Food intolerance is highly individual. The reference article reports that IBD patients have been found to be sensitive to any one or more of the following: wheat, milk, yeast, egg, potato, rye, tea, coffee, apples, mushrooms, oats, chocolate, onions, cabbage, apples, strawberries, citrus fruits, beef, or peanuts. An efficient way to check for food intolerance is to start with an elemental diet, which provides just the basic nutrients. Then one food per day is added. Any food that causes pain or diarrhea is then eliminated from the diet. In a study of personalized exclusion diets, 62 percent of the patients were still in remission at two years with no other medical treatment. An impressive 45 percent maintained remission for five years with diet alone.
Elemental diets can sometimes produce remission, but they are undesirable for the long term because they are not palatable. Total parental nutrition is a more drastic approach, in which all nutrition is delivered intravenously (no food by mouth). This allows bowel rest from antigenic stimuli. It can be very effective in the short term, but it is invasive and expensive, and has adverse side effects.

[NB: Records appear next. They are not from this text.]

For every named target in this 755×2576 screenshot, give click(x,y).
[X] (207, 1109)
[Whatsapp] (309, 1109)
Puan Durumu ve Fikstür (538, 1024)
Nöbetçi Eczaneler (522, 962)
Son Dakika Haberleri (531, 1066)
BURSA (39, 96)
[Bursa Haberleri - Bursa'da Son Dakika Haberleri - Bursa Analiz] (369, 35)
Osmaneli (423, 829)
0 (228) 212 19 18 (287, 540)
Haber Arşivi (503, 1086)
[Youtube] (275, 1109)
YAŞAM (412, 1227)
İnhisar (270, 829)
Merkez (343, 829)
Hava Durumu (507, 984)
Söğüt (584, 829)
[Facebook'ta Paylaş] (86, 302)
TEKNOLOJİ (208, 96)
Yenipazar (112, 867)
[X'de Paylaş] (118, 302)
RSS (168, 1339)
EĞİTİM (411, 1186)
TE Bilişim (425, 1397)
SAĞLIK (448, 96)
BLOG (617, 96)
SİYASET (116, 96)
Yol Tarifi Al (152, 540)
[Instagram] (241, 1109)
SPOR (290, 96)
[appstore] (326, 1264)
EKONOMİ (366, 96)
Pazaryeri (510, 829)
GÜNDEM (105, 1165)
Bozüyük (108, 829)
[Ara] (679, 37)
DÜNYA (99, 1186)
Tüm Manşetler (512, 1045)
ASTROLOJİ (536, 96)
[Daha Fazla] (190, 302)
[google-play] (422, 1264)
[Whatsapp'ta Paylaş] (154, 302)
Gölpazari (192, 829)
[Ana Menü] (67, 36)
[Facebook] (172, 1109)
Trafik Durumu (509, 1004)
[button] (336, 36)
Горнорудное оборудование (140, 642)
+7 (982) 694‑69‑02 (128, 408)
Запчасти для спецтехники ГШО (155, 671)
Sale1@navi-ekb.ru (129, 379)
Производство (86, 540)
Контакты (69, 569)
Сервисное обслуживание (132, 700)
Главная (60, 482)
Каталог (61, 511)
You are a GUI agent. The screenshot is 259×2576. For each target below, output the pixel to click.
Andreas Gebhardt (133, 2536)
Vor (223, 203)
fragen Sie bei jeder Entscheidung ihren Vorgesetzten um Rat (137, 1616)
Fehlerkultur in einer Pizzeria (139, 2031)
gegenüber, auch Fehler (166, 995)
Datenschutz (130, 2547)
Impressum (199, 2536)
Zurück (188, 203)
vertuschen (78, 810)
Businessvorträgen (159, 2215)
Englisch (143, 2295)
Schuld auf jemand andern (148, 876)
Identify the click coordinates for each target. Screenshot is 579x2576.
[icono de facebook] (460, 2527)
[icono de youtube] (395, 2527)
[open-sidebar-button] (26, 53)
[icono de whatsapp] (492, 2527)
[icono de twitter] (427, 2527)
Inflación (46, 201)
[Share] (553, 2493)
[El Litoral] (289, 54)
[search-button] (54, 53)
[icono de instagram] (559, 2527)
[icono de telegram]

Beneficial foods include omega-3 fatty acids and fiber. The omega-3 fatty acids, from fish oil or plant sources, is believed to have general anti-inflammatory effects. Dietary fiber is the source of short-chain fatty acids, which are produced by anaerobic bacterial fermentation of fiber. IBD has been linked to impaired production of short chain fatty acids.
The role of sugar has been investigated in several trials. Most of them looked at a high fiber, low sugar diet, and found benefits. However, the only trial to study low sugar effects alone showed no statistically significant benefit.